▸ Directions for this task
Please output only the lines that begin at the line with "Given: Click the BACKLINKS column header" and run through the end of the entries below, exactly as written. Drop all pictures.

▸ Input material
_ _ _ _ _ _ _
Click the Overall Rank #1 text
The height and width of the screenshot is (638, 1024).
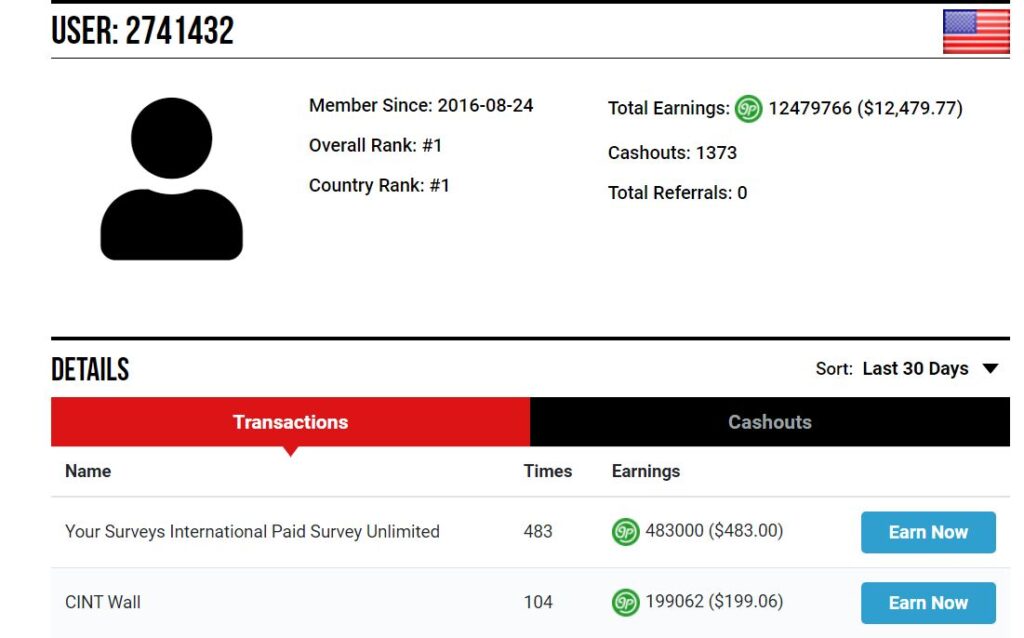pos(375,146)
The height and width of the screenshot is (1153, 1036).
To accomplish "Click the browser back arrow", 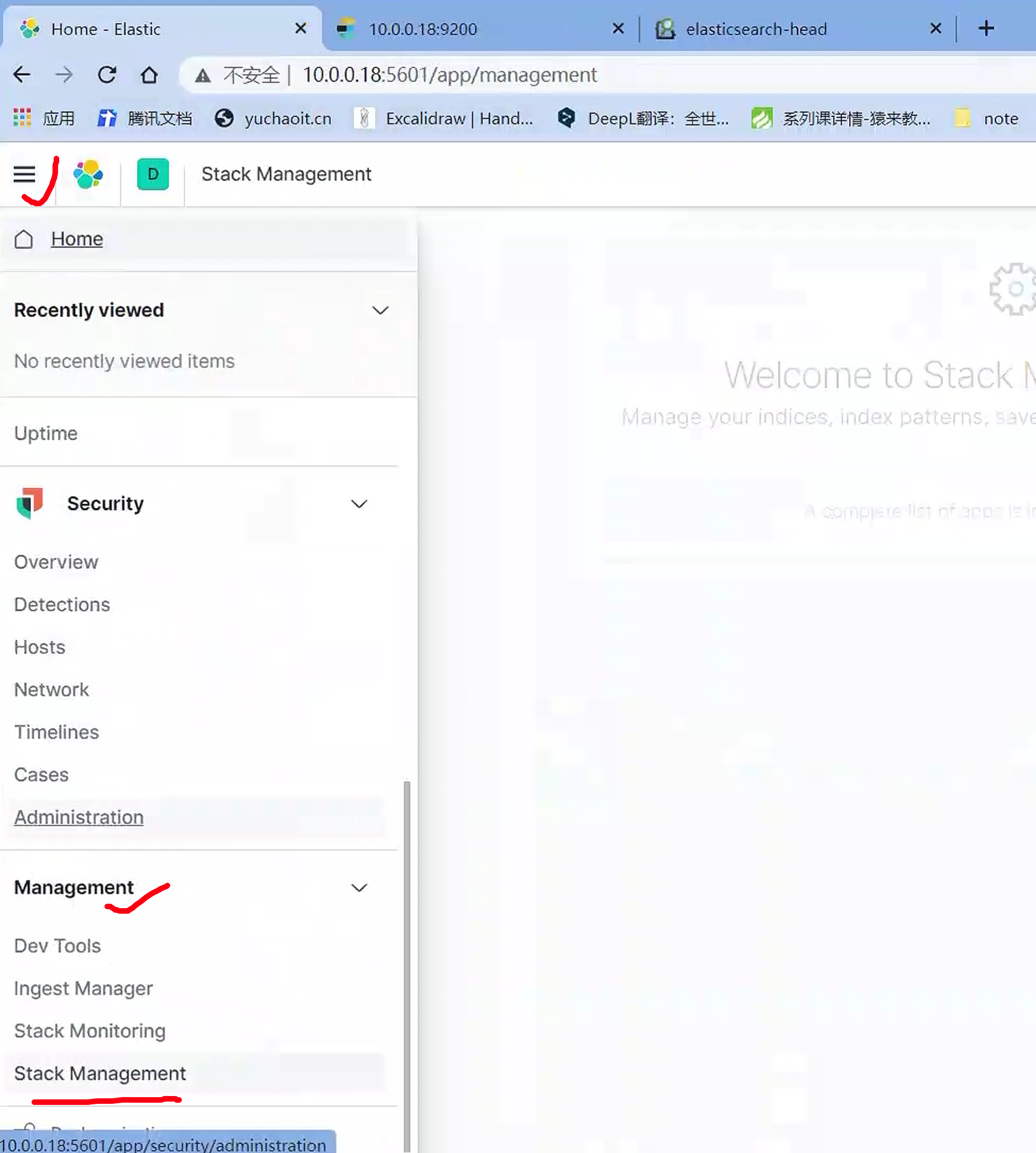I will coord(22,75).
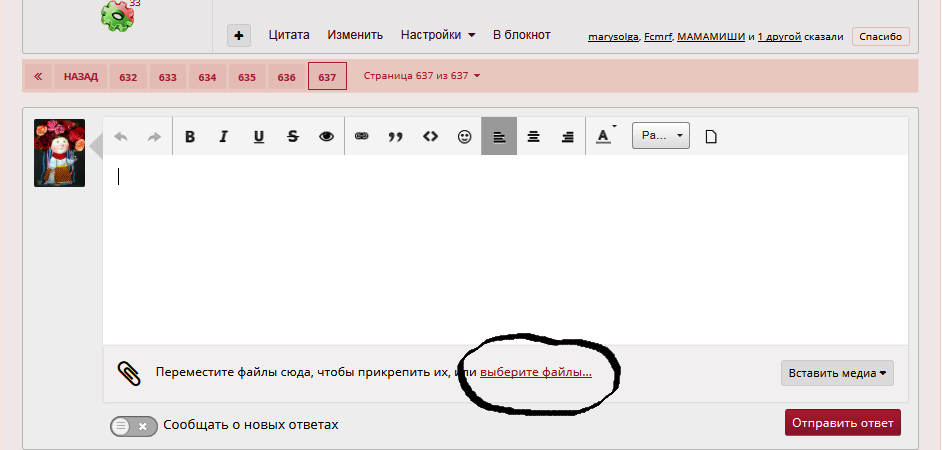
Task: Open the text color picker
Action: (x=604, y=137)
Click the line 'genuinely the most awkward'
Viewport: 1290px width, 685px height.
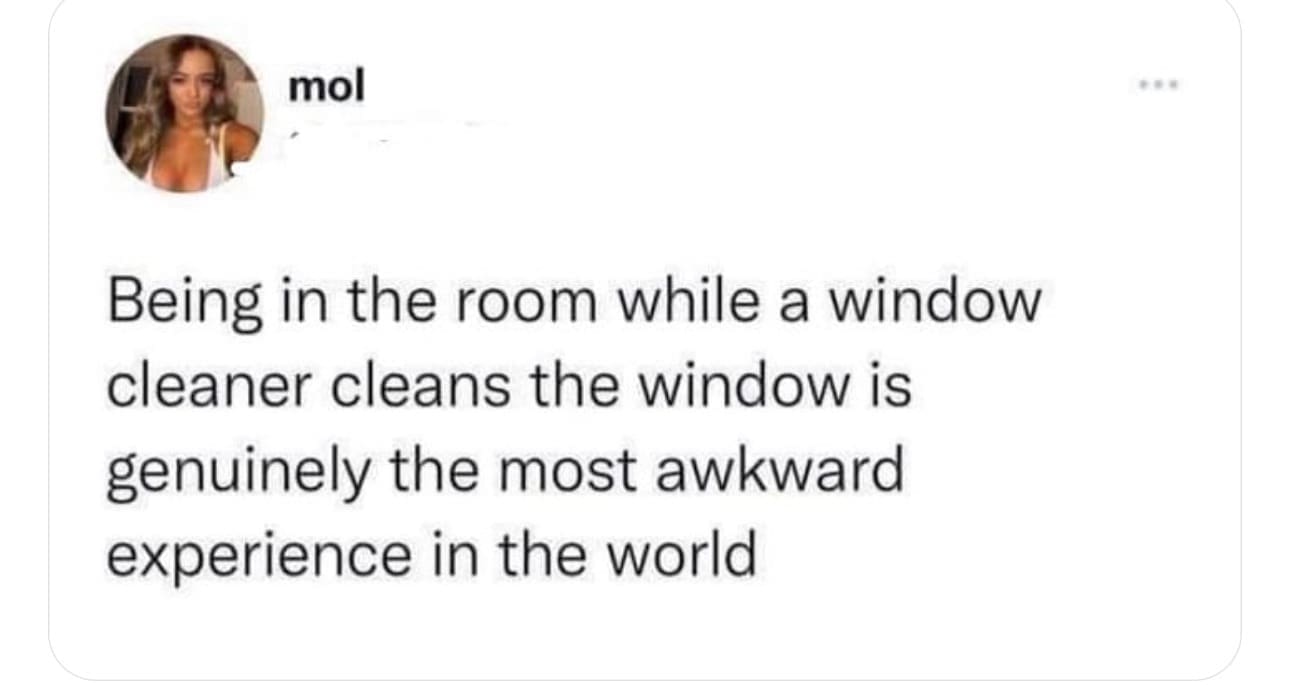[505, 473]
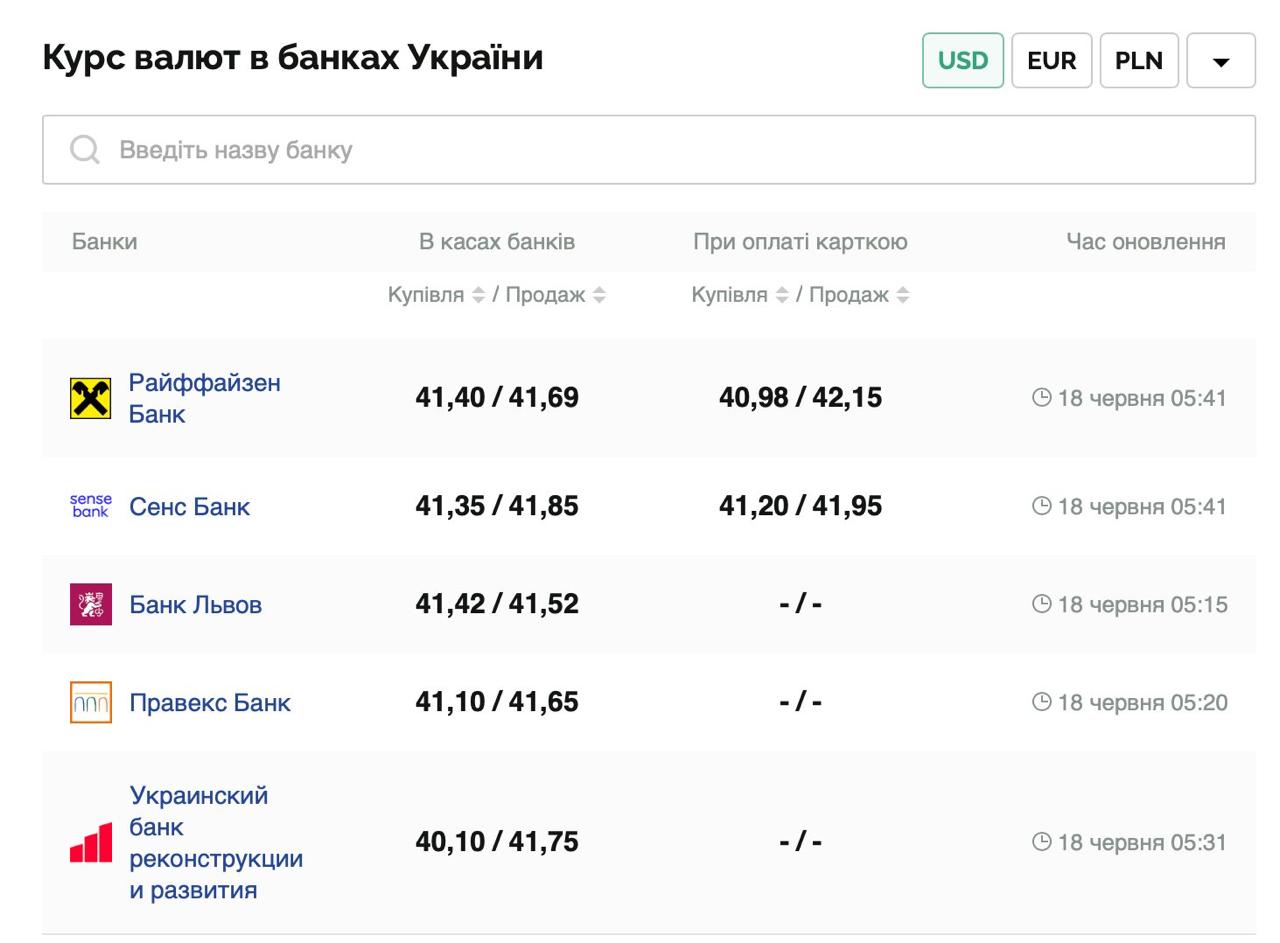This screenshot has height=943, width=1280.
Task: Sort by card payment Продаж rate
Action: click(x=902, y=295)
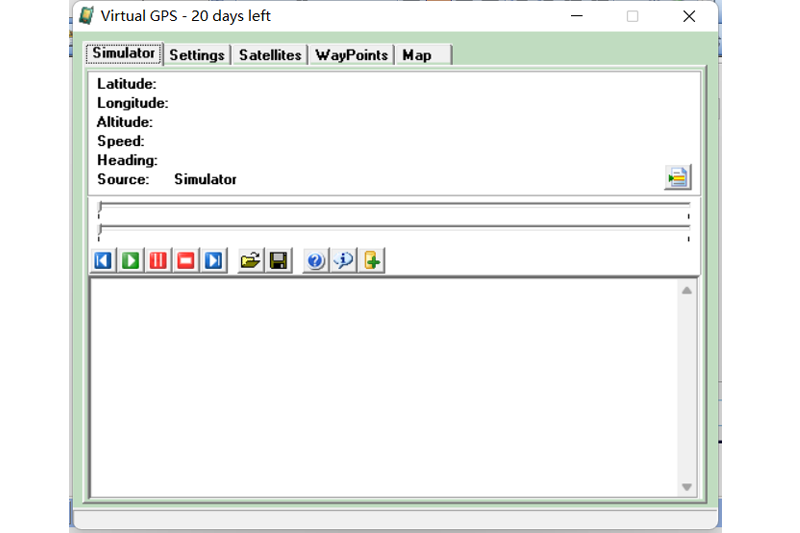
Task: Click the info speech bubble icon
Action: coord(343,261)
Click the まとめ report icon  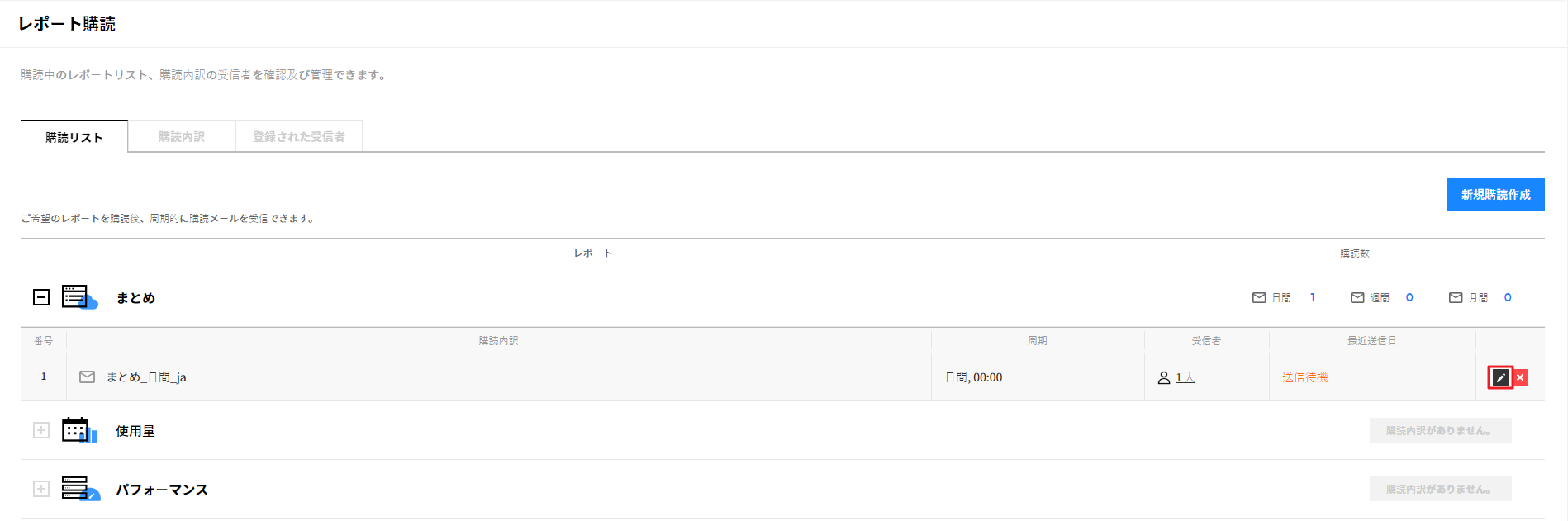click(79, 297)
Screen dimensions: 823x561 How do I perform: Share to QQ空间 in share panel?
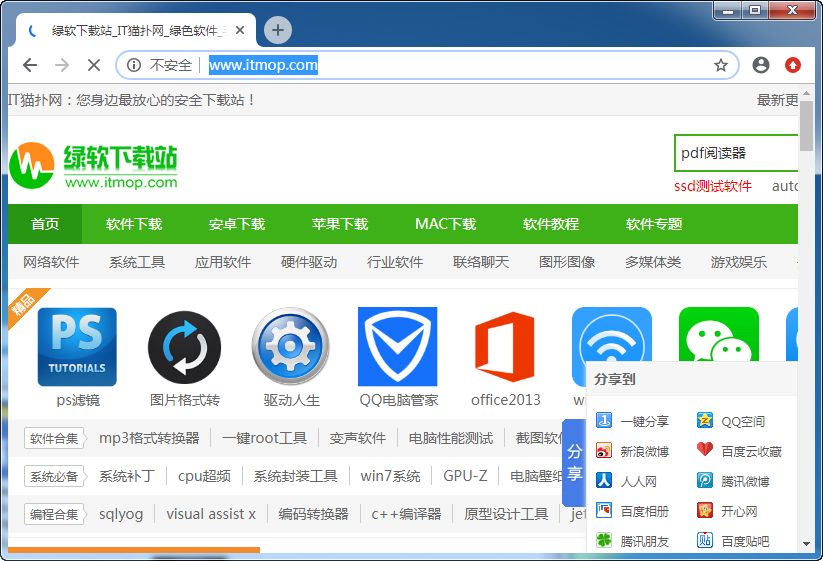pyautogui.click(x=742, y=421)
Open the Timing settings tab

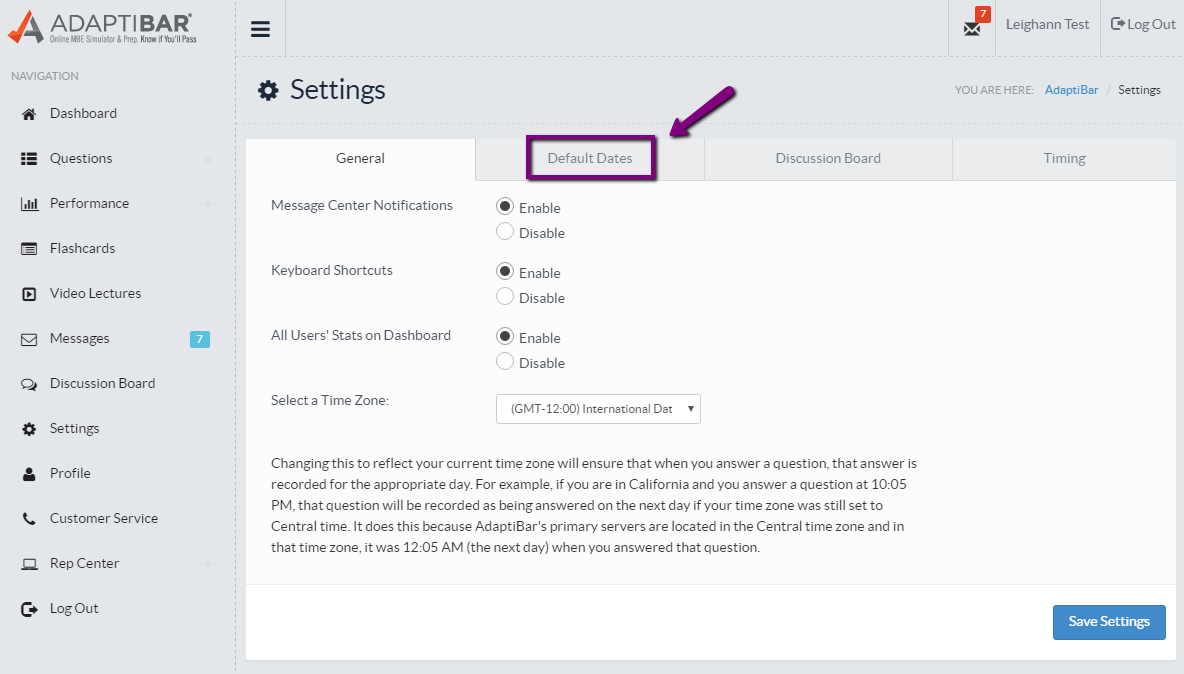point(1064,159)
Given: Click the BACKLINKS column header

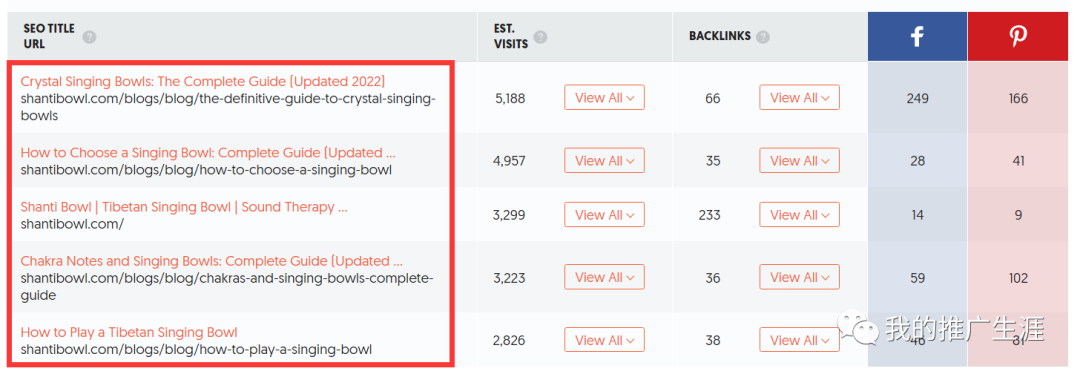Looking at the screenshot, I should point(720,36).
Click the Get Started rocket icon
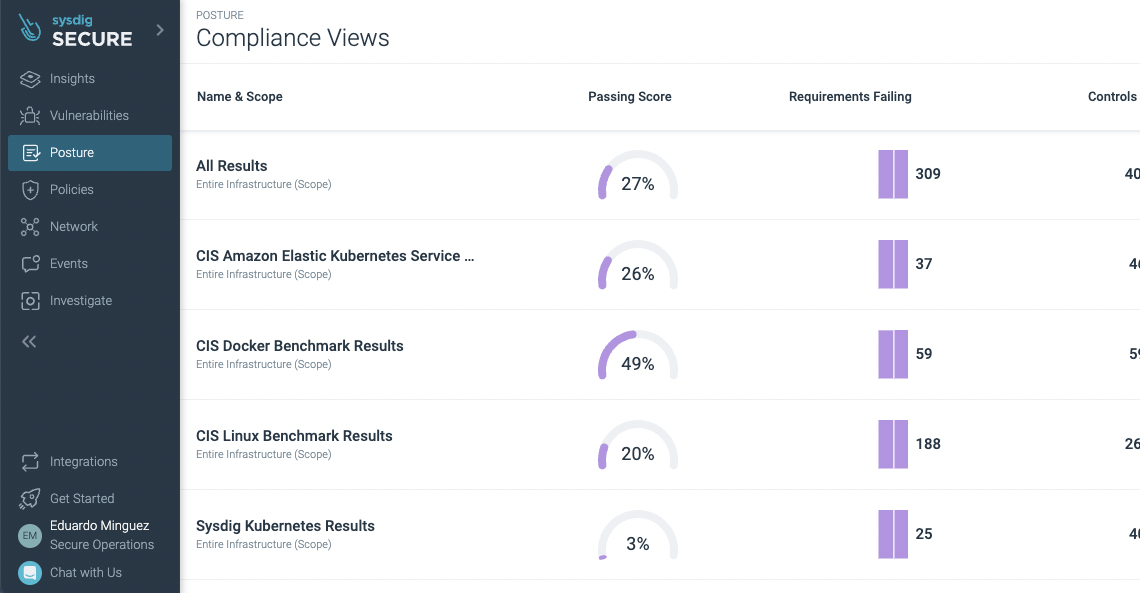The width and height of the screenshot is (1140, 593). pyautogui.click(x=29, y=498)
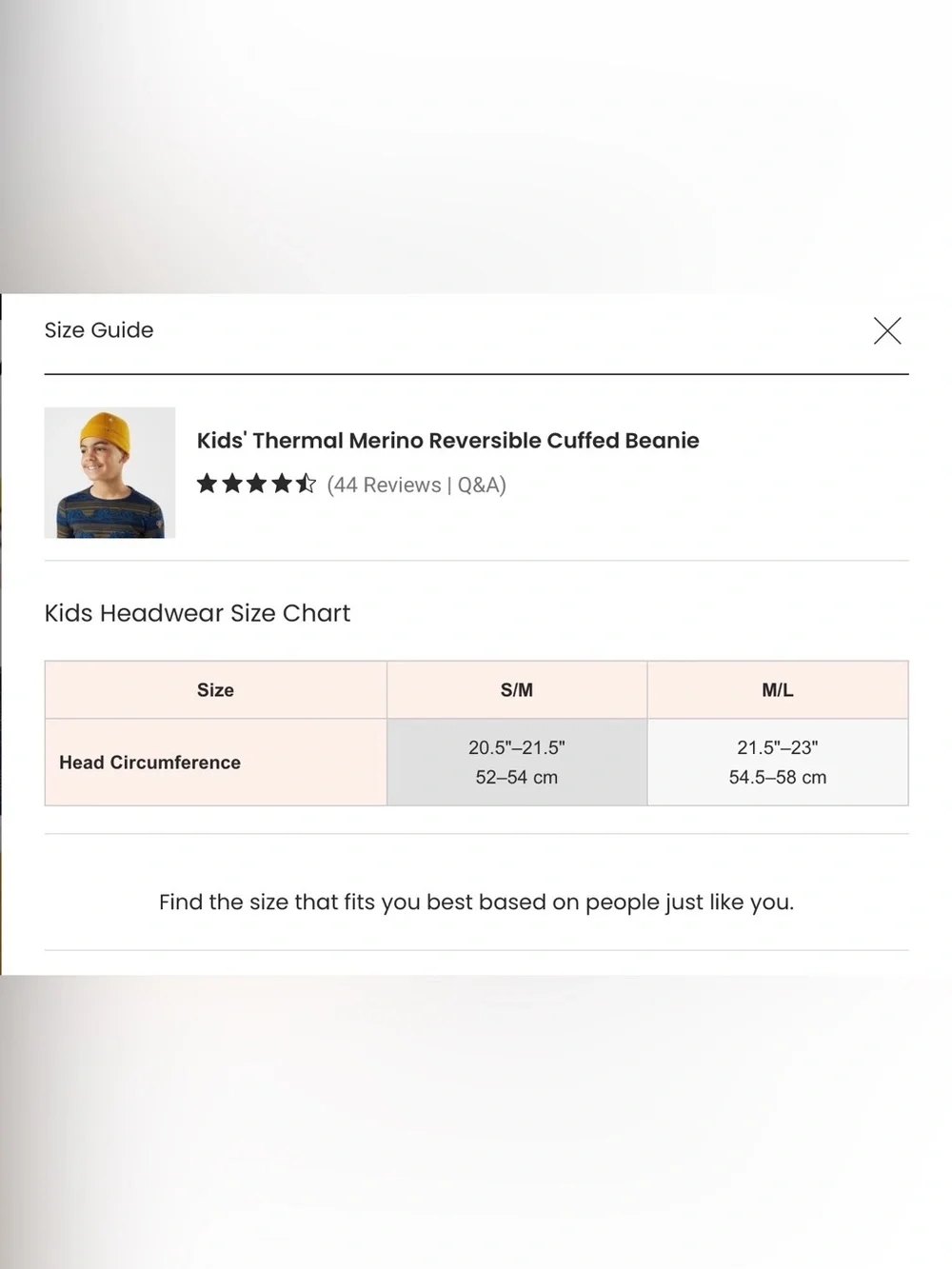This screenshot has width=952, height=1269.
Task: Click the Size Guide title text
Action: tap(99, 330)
_ _ _ _ _ _ _
▸ Task answer
Given: Click the BACKLINKS column header

Looking at the screenshot, I should point(720,36).
Click the Get Started rocket icon
The width and height of the screenshot is (1140, 593). pyautogui.click(x=29, y=498)
This screenshot has width=952, height=1269.
Task: Click the Size Guide title text
Action: tap(99, 330)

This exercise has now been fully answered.